L’iperidrosi: come fermare la sudorazione eccessiva?


L’iperidrosi, cioè l’eccesso di sudorazione, è una malattia comune che può creare disagio in chi ne soffre, non causata dal caldo o dall’ansia.

Con il dottor Enrico Davoli, chirurgo generale della Clinica Fornaca, abbiamo parlato della patologia e dei trattamenti per curarla.

Perché alcune persone sudano in modo eccessivo?

È stata dimostrata una correlazione tra iperidrosi e predisposizione genetica, che provoca una lieve alterazione (ipermielinizzazione) del tessuto e della struttura del nervo simpatico responsabile della stimolazione delle ghiandole sudoripare. Il nervo simpatico in specifici soggetti (circa il 2 % della popolazione) iperstimola la sudorazione con gocce di sudore sulla pelle fino al vero e proprio gocciolamento.
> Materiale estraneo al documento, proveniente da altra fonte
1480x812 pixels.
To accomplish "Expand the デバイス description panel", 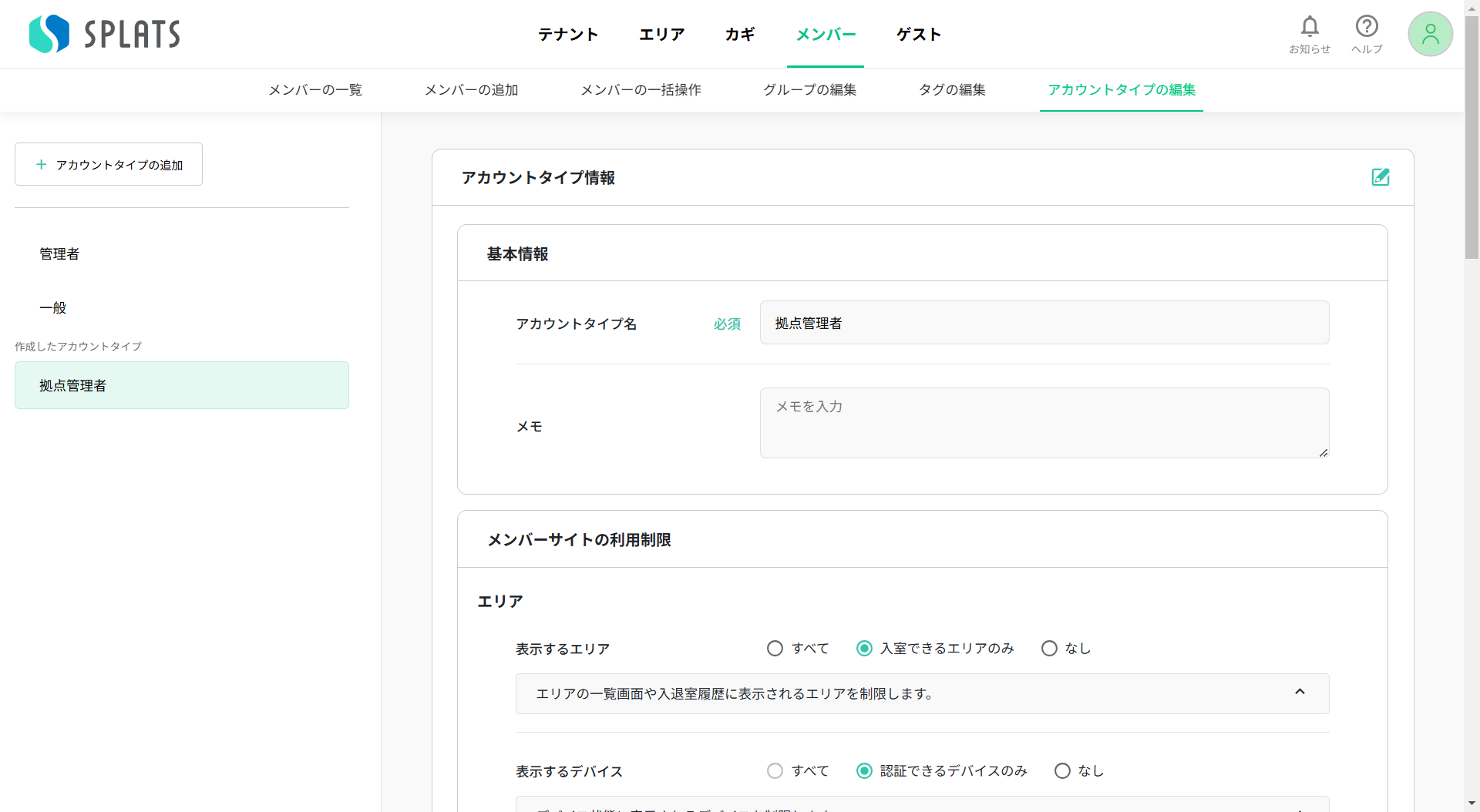I will pyautogui.click(x=1300, y=810).
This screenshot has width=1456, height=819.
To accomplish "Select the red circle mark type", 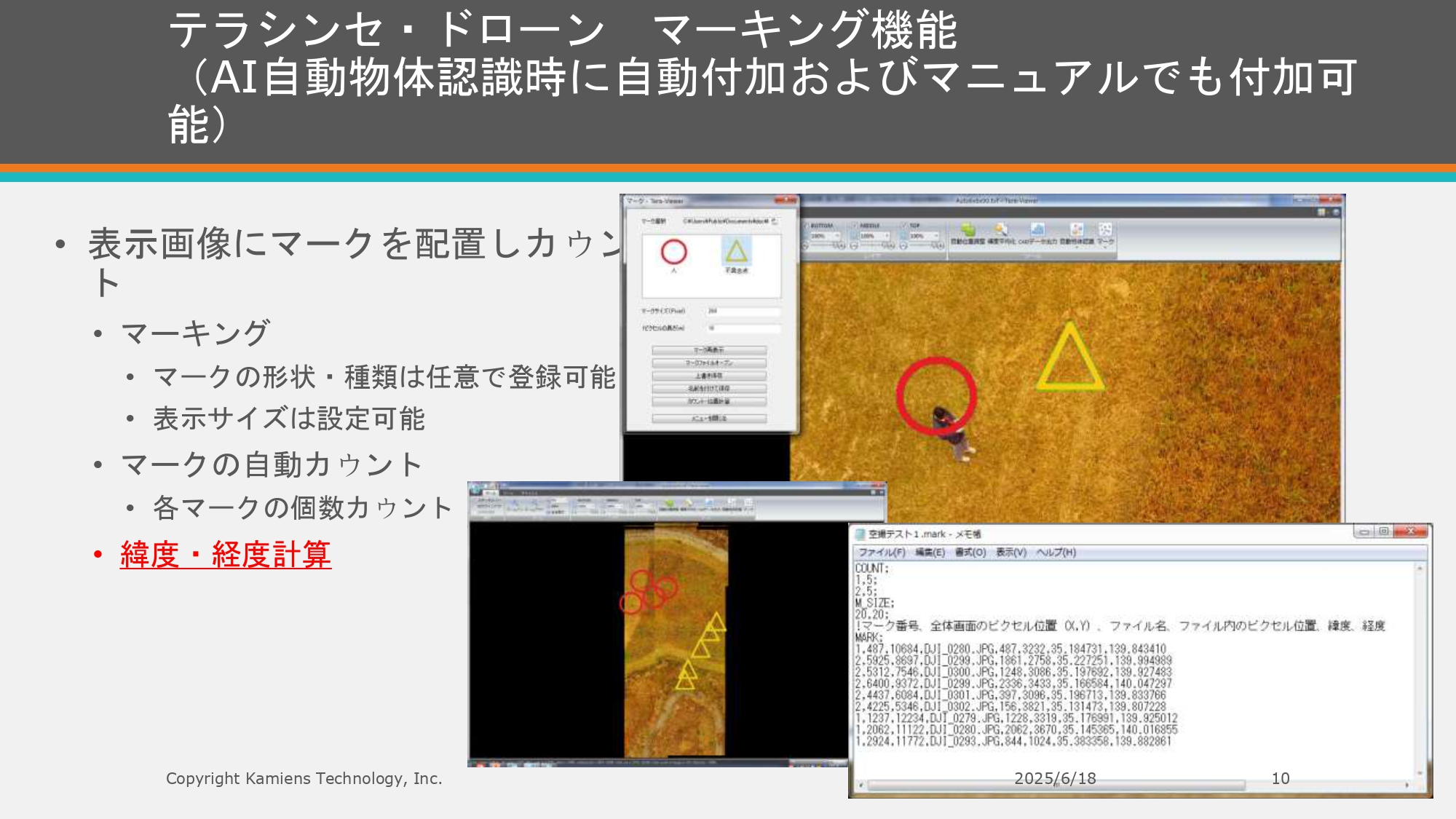I will [x=673, y=252].
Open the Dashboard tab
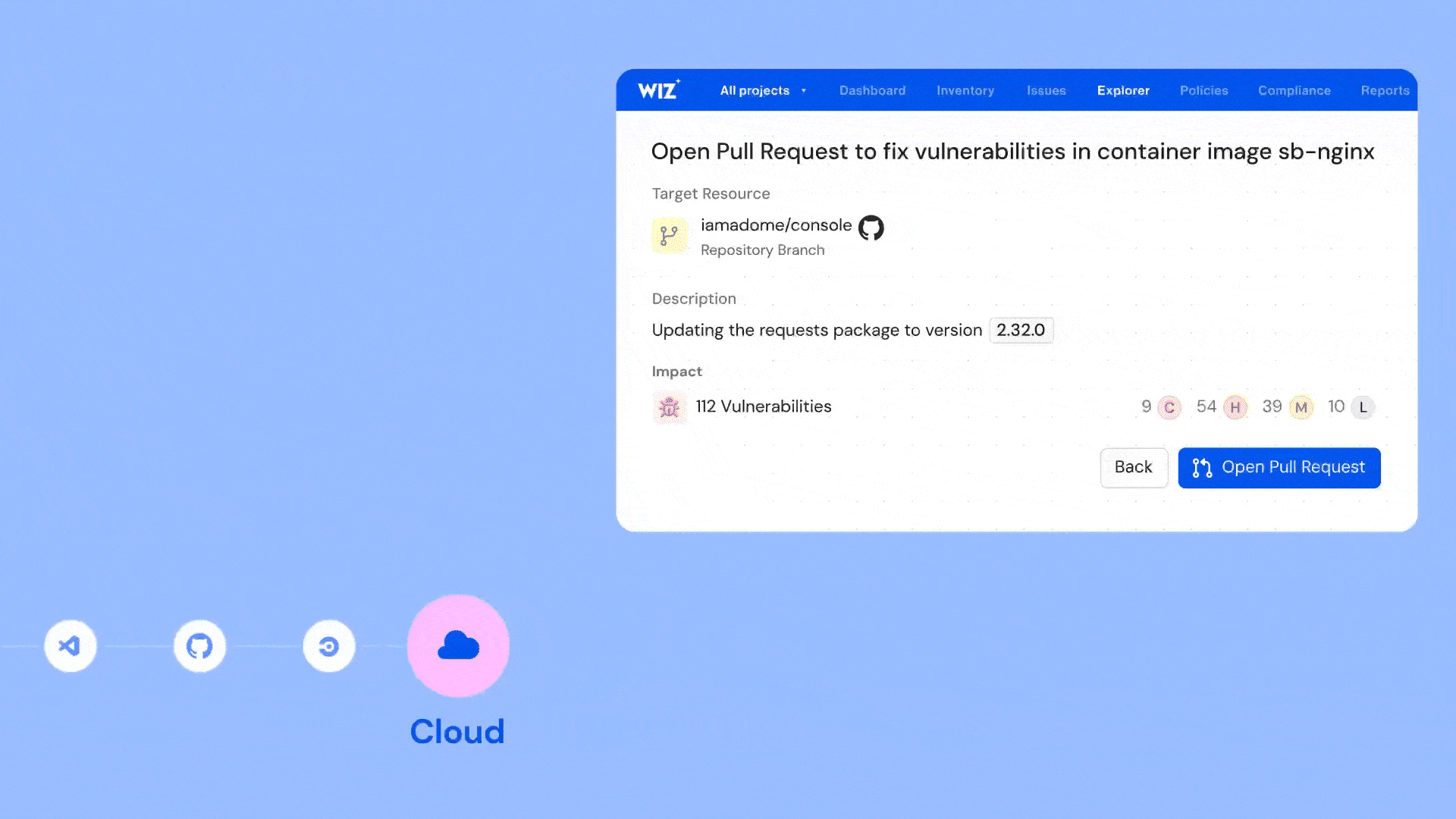 click(x=872, y=90)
Dunque, a differenza di quanto si possa pensare, l’iperidrosi primaria è una sudorazione eccessiva indipendente e autonoma da altri eventuali fattori: non è una condizione legata al clima, anche se in estate tende a peggiorare, e nemmeno legata a stress e ansia.

L’iperidrosi può manifestarsi su tutto il corpo (iperidrosi generalizzata) o su specifiche aree del corpo (iperidrosi focalizzata), come ad esempio, sui palmi delle mani e piedi, ascelle, viso e cuoio capelluto.

Alla sudorazione profusa si associano imbarazzo, ansia e disagio, tanto da essere un vero e proprio problema nella vita quotidiana della persona che ne soffre, influenzando ogni aspetto della vita sociale, professionale e di relazione.

Qual è il percorso di cura per l’iperidrosi?

In genere, dopo aver effettuato test diagnostici sulla funzionalità del sistema simpatico e aver stabilito il grado di iperidrosi, lo specialista valuta insieme al paziente le terapie che hanno l’obiettivo di attenuare o eliminare temporaneamente il fastidio. Nell’iperidrosi lieve possono prevedere creme a base di alluminio, ionoforesi, iniezioni di tossina botulinica da ripetere nel tempo, e farmaci anticolinergici in crema che bloccano l’azione del neurotrasmettitore acetilcolina.

Nei casi di iperidrosi di grado avanzato invece sono indicate le terapie chirurgiche mininvasive e risolutive come il “clamping” del nervo simpatico.

In cosa consiste l’intervento chirurgico per l’iperidrosi?

L’intervento chirurgico di clamping del nervo simpatico prevede l’applicazione di clips in titanio sulla parte del nervo (catena gangliare) responsabile della sudorazione in una particolare area. Le clips, comprimendo il nervo, riducono la stimolazione nervosa alle ghiandole sudoripare, risolvendo l’iperstimolazione e quindi l’eccessiva produzione di sudore.

L’intervento di clamping selettivo del nervo simpatico è utilizzato con successo per risolvere l’iperidrosi palmare e ascellare, mentre la stessa tecnica chirurgica in toracoscopia è efficace nell’iperidrosi cranio-facciale.